• _DATASET CONTENT_:
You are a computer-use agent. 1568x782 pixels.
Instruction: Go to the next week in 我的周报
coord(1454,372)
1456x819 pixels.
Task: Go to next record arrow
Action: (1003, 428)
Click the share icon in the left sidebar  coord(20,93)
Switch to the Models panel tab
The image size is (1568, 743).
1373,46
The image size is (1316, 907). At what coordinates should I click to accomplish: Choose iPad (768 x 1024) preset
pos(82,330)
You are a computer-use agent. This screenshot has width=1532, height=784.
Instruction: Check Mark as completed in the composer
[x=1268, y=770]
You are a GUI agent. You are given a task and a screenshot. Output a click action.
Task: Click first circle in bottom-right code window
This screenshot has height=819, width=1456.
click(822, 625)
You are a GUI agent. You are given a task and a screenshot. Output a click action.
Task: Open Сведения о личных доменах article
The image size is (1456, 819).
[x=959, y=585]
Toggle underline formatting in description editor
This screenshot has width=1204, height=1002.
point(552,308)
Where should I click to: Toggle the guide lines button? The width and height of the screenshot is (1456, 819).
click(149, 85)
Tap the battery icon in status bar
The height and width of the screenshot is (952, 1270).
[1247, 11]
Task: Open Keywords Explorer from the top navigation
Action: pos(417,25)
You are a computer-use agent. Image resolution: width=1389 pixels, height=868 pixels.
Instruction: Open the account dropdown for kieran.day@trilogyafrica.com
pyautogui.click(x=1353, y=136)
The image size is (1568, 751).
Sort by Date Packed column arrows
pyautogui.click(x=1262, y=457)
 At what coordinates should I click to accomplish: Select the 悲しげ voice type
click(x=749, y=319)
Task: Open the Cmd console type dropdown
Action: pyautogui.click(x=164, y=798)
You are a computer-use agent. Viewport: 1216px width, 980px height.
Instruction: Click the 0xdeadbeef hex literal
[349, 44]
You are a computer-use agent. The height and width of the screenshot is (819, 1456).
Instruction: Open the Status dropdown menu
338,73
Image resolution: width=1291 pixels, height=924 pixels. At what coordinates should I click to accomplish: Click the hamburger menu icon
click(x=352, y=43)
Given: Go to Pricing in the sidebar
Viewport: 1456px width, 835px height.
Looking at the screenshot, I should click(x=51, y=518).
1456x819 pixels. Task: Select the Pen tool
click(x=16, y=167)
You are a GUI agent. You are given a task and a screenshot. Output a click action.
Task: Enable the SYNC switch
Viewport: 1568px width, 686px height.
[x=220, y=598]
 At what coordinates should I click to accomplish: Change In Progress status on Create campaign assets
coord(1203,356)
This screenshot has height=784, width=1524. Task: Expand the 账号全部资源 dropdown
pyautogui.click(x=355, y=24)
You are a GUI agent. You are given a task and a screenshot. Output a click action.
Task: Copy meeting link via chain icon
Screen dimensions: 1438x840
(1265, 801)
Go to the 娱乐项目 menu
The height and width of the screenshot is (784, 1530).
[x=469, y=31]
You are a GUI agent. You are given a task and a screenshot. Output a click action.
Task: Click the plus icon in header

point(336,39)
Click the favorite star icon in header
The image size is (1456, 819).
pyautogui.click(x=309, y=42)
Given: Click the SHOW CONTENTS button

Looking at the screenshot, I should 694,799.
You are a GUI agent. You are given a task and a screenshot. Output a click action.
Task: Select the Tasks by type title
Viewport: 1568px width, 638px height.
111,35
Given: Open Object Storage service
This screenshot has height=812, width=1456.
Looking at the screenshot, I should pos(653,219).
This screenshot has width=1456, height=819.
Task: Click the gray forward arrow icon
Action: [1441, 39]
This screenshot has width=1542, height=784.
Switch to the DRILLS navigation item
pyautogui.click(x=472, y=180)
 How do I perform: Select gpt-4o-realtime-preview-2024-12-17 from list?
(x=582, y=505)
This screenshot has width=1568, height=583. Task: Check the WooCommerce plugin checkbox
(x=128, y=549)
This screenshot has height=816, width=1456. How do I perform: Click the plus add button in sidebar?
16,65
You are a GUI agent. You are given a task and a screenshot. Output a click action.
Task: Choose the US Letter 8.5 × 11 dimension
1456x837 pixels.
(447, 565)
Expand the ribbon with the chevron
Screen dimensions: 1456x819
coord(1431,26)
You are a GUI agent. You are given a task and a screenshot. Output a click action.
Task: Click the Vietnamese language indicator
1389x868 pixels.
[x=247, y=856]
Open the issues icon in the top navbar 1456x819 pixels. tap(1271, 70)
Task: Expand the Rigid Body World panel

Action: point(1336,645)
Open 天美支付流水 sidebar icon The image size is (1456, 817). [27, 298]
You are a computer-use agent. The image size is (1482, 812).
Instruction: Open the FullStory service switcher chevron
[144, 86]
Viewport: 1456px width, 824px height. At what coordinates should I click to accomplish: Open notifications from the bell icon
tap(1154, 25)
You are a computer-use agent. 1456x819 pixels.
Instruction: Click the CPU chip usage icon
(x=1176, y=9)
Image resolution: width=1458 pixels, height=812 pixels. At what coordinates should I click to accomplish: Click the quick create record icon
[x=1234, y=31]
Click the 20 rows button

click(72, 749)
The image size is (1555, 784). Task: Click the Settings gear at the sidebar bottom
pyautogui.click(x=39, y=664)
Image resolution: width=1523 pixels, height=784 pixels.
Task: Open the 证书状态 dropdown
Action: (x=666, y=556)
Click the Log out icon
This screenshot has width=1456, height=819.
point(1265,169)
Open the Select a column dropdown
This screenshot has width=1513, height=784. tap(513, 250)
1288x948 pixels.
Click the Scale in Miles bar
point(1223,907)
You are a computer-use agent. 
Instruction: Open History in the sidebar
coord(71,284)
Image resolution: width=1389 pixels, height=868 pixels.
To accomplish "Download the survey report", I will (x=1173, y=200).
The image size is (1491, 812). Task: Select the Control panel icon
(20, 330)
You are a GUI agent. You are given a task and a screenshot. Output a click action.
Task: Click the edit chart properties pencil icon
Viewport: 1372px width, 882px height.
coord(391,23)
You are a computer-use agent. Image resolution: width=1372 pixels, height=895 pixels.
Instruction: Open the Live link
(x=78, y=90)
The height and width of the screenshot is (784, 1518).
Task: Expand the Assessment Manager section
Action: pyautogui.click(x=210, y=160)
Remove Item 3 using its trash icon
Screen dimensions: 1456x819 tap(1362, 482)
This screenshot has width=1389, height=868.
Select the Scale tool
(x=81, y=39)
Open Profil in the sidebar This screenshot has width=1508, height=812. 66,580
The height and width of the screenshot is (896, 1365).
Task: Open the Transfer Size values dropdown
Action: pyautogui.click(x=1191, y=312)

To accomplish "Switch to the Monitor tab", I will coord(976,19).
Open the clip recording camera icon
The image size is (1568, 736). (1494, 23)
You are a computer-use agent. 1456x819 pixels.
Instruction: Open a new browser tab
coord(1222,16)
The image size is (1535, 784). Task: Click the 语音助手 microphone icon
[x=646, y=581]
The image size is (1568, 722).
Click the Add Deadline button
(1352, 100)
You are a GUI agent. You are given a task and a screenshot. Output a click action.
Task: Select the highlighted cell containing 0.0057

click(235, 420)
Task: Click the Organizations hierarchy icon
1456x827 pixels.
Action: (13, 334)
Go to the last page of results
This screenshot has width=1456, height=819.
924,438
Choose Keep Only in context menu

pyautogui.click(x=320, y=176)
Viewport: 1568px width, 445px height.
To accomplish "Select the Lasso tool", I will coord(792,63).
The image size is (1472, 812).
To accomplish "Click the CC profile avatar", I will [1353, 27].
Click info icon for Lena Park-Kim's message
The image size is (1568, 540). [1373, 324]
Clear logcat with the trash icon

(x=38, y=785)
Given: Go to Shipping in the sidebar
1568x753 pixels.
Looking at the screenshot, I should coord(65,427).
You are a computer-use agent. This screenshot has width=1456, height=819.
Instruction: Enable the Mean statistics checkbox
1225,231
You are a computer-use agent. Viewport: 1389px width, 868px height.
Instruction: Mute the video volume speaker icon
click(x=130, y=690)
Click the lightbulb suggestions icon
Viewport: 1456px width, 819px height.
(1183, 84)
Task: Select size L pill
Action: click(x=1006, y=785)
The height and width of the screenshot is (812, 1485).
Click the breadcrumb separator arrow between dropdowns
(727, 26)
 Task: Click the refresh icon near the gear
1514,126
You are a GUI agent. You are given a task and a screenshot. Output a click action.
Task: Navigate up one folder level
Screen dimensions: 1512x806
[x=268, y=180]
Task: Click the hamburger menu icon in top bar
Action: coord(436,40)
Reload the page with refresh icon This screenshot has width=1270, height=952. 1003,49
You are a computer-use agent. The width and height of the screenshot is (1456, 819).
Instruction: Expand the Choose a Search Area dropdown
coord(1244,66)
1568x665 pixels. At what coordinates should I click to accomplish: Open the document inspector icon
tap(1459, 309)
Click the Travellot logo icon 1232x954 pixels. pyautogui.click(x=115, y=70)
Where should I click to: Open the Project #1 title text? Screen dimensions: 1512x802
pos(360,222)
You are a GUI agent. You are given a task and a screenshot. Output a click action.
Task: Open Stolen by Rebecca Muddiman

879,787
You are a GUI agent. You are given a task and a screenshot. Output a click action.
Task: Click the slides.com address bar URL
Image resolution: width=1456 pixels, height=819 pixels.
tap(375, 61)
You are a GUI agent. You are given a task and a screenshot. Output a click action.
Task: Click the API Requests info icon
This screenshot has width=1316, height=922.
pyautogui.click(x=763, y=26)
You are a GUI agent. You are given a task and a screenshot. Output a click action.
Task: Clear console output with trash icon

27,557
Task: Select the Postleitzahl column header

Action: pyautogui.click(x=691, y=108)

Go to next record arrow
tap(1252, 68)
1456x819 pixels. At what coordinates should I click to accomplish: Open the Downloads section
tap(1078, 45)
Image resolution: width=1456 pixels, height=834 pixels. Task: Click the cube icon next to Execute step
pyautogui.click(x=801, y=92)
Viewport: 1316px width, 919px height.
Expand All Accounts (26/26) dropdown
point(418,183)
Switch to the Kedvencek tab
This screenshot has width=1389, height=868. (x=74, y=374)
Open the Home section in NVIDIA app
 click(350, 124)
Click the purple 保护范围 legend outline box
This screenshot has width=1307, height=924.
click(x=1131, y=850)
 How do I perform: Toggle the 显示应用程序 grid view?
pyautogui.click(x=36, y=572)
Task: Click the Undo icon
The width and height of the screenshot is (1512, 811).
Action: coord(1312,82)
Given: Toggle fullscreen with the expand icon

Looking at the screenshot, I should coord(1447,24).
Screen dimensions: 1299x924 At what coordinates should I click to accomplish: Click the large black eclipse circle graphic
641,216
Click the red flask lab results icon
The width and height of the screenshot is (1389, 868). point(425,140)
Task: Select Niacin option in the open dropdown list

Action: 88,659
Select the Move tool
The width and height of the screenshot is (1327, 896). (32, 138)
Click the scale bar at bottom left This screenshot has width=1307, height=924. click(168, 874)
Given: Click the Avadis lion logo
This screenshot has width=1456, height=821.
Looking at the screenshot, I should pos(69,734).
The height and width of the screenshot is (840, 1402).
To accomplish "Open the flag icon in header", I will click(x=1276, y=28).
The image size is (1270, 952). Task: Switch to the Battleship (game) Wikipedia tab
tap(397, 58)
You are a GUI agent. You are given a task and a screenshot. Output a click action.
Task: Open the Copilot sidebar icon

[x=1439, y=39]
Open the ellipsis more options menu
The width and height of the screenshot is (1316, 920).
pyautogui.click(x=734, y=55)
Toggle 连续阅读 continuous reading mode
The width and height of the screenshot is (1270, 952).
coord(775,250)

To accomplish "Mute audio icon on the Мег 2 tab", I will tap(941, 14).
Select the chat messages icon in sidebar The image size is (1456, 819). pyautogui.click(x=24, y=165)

• _WHAT THE TASK REQUIRES_:
Whenever a line of the material holds the word "logo", copy it out.

• _RESPONSE TO THE EXERCISE_:
Click the Travellot logo icon 1232x954 pixels. pyautogui.click(x=115, y=70)
Given: Click the Avadis lion logo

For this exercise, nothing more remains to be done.